Death penalty a divisive issue at Fresno State

By MAURICE O. NDOLE

Less than three weeks after California executed its first death row inmate in three years, students’ views still remain divided about the death penalty.


Debate about the death penalty was re-awakened after triple murderer Donald Beardslee was executed by lethal injection on Jan. 19, more than 20 years after he was convicted of killing two women over a drug debt.


Senior communication major Denise Baronian said she does not support the death penalty.


“I’m against it because there is always hope for every human being,” Baronian said. “When we take a life, we are playing God.”


But Baronian said it would not be easy to have the same opinion if she knew the victim of a violent crime.
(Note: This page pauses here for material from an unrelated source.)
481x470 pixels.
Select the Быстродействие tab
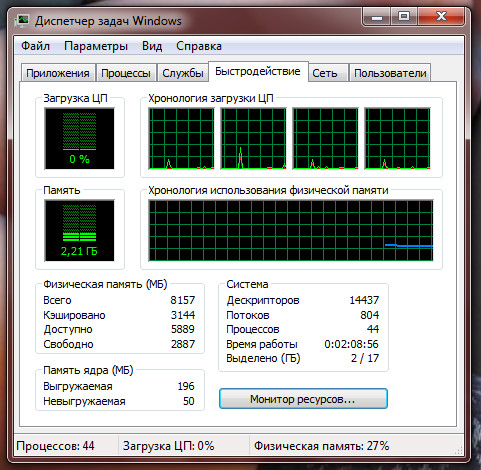coord(258,71)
“It is easy to say, until you’re in those shoes; [but] I believe in the Bible which says ‘the battle is not ours, but it’s the Lord’s,’ ” Baronian said. “God’s punishment is worse than the death penalty.”


Of the 639 convicted criminals currently on death row in California, almost 5 percent are between 20 and 29 years old, according to the California Department of Corrections Web site.
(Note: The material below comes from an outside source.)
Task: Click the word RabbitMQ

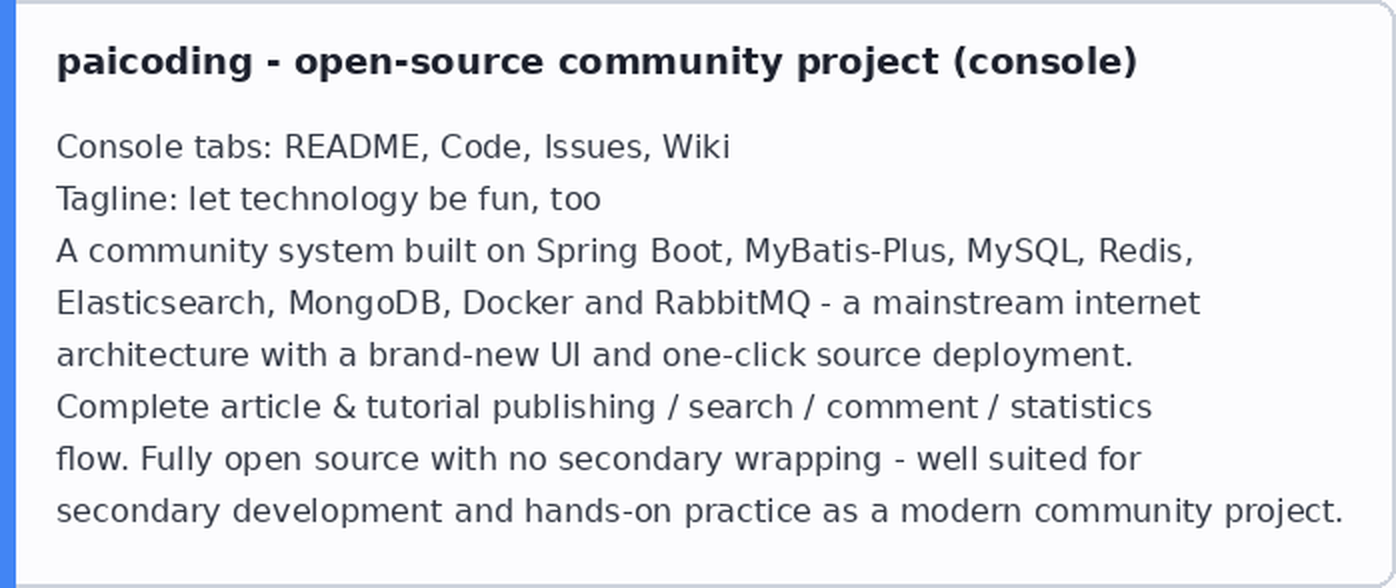Action: pos(732,303)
The state legislature re-instituted the death penalty in 1977 and revised the penal code to include the sentence of life imprisonment without the possibility of parole in the same year.


Senior biology major Ryan Malan said he supports the death penalty as a punishment for serious crimes.


“I think it’s a cruel way of dying,” Malan said. “But, if somebody murdered people, why do they deserve to live?”


Malan gave an example of convicted murderer Scott Peterson as a person who deserved the death penalty for murdering his wife, Laci, and their unborn child.


Malan said he would have the same opinion even if the convicted criminal were a relative.


“It would be hard, but if he did the crime, he has to suffer the consequences,” he said.


Junior animal science major Julie Padalino said she is against the death penalty.


“I do think that taking a life because somebody took a life doesn’t really teach them that taking lives is wrong,” Padalino said. “I think if they’re jailed for life, that’s a harsher punishment than death.”


History major Deric McQueen said he believed the death penalty should be abolished.


“I believe in an eye for an eye, but I don’t think [the death penalty] is right, even if it is done by government sanction,” McQueen said. “There is always a chance that an innocent person can be killed.”


McQueen gave examples of Illinois, where innocent people were released from death row after DNA testing and modern technology proved their innocence.


The Department of Corrections Web site lists a total of 639 people on death row in California alone. Males outnumber females on death row by a ratio of 40 to 1.


Male prisoners on death row are housed at the maximum-security facility at San Quentin State Prison.

Females are housed in a maximum-security unit at the Central California Women’s Facility in Chowchilla.


Fifteen people from Fresno are on death row in California.